TEXTO FORNECIDO.
# A importância de olhar para o agora



## Ricardo Tavares

Como vocês, nativos do idioma espanhol, diriam esta frase?

"La importancia de mirar hacia el ahora"?

Grato.


----------



## SerinusCanaria3075

Soa-me um pouco estranho. Acho que seria melhor:

_La importancia de mirar hacia el presente_.
_La importancia de mirar a lo de ahora / ahorita_.


----------



## Tomby

Gramaticalmente está certa, mas penso que a frase é bastante esquisita. Eu concordo com o Serinus, embora só na primeira frase:


SerinusCanaria3075 said:


> _La importancia de mirar hacia el presente_.


Cumprimentos!


----------



## Ricardo Tavares

Gracias amigos,

Pero creo que no he me explicado bien.

En portugués el sentido es un poco filosófico, es decir, no se trata de mirar para el momento presente, como fecha histórica, pero mirar para el "ahora eterno".

Hay alguna expresión similar en español ?

Saludos.


----------



## Naticruz

Ricardo Tavares said:


> Gracias amigos,
> 
> Pero creo que no he me explicado bien.
> 
> En portugués el sentido es un poco filosófico, es decir, no se trata de mirar para el momento presente, como fecha histórica, pero mirar para el "ahora eterno".
> 
> Hay alguna expresión similar en español ?
> 
> Saludos.


 
Não entendo muito bem o que pretendes. Será que «hacia la eternidad» é o que procuras?

Cumprimentos da
Naticrz


----------



## Ricardo Tavares

No, Naticruz, no es eso.

TAREFAS.
- 1) Na discussão sobre a tradução da frase para o espanhol, que expressão Naticruz propõe?
- 2) Reproduza da discussão, sem alterações, o trecho que começa em "Gramaticalmente está certa, mas" e termina em "Cumprimentos!".
- 3) Liste os nomes de todos os usuários que assinam mensagens na discussão, sem repetições.

INFORMAÇÕES EXTRAÍDAS.
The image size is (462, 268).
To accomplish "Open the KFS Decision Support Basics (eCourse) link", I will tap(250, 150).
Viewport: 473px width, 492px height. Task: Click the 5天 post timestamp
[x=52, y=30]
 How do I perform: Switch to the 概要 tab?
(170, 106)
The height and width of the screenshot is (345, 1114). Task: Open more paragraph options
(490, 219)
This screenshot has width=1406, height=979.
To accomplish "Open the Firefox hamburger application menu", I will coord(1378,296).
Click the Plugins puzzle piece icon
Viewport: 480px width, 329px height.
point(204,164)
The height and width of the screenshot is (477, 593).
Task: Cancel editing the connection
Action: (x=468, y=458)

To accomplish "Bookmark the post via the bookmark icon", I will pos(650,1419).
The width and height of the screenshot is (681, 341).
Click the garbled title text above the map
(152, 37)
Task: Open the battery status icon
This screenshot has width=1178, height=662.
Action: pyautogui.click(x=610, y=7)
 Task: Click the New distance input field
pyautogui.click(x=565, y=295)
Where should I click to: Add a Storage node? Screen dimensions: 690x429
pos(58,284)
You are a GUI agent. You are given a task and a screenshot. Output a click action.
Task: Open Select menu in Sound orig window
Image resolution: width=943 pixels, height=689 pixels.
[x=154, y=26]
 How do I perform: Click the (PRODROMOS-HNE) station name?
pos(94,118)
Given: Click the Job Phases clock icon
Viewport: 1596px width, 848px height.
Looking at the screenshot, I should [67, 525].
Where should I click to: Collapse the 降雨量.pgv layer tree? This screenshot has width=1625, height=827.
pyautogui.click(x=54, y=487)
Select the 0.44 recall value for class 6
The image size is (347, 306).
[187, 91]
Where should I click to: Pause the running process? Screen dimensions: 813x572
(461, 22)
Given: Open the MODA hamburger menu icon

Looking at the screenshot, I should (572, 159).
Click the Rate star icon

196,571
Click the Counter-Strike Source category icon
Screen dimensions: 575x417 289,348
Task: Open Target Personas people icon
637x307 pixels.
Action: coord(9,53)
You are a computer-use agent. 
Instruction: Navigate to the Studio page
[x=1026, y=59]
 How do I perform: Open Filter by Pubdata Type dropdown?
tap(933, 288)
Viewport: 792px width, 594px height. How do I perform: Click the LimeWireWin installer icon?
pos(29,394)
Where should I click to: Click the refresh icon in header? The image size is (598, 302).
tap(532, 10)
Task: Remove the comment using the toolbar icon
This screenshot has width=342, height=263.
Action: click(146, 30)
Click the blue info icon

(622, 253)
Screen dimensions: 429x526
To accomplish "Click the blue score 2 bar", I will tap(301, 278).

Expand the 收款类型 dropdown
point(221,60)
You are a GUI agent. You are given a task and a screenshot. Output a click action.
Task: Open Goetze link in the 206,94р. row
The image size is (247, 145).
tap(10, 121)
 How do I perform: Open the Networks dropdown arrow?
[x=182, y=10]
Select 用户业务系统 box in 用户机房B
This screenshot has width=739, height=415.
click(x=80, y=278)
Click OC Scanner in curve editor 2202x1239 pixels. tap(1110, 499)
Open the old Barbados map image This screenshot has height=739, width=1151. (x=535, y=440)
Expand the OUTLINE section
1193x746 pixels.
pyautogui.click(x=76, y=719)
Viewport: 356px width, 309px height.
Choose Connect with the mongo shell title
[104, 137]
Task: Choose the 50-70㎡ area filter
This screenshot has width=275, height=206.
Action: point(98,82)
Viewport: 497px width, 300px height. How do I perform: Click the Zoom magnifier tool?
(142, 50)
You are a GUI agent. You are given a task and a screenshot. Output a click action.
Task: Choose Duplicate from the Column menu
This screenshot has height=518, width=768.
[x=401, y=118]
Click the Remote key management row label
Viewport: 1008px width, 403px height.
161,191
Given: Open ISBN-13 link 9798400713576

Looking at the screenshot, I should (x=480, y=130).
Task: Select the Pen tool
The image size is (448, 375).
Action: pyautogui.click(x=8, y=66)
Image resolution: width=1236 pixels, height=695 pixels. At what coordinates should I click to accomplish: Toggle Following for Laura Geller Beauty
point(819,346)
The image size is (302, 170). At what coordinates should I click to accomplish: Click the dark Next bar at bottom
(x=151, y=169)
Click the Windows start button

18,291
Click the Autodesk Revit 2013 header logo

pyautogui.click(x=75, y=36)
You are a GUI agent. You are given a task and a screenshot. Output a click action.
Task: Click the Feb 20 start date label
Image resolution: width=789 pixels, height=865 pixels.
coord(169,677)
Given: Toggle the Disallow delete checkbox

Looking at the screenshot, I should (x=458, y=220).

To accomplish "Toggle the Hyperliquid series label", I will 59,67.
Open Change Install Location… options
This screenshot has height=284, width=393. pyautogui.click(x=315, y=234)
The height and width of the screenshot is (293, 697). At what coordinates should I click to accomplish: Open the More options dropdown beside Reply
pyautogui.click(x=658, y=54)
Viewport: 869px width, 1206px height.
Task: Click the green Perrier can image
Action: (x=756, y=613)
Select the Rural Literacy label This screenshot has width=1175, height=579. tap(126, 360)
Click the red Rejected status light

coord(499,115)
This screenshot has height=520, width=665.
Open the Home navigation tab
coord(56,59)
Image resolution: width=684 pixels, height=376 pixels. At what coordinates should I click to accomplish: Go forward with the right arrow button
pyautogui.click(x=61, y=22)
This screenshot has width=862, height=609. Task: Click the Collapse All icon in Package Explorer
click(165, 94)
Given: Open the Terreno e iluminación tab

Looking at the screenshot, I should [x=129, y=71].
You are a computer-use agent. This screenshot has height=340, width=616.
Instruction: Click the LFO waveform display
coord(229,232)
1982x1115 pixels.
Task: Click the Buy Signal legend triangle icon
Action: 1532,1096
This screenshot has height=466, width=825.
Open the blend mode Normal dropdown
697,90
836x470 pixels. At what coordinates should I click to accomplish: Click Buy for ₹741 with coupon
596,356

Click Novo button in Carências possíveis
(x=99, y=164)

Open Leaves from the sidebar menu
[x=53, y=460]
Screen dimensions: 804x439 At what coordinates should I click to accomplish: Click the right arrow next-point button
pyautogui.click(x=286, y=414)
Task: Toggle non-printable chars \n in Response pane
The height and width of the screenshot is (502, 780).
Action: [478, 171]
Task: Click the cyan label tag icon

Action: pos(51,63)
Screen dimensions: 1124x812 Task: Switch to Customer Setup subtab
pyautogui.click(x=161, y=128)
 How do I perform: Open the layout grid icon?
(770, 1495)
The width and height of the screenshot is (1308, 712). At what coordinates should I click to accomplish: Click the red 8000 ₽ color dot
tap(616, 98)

RESPOSTAS DO EXERCÍCIO.
- 1) «hacia la eternidad»

- 2)
Gramaticalmente está certa, mas penso que a frase é bastante esquisita. Eu concordo com o Serinus, embora só na primeira frase:


SerinusCanaria3075 said:


> _La importancia de mirar hacia el presente_.


Cumprimentos!

- 3)
Ricardo Tavares
SerinusCanaria3075
Tomby
Naticruz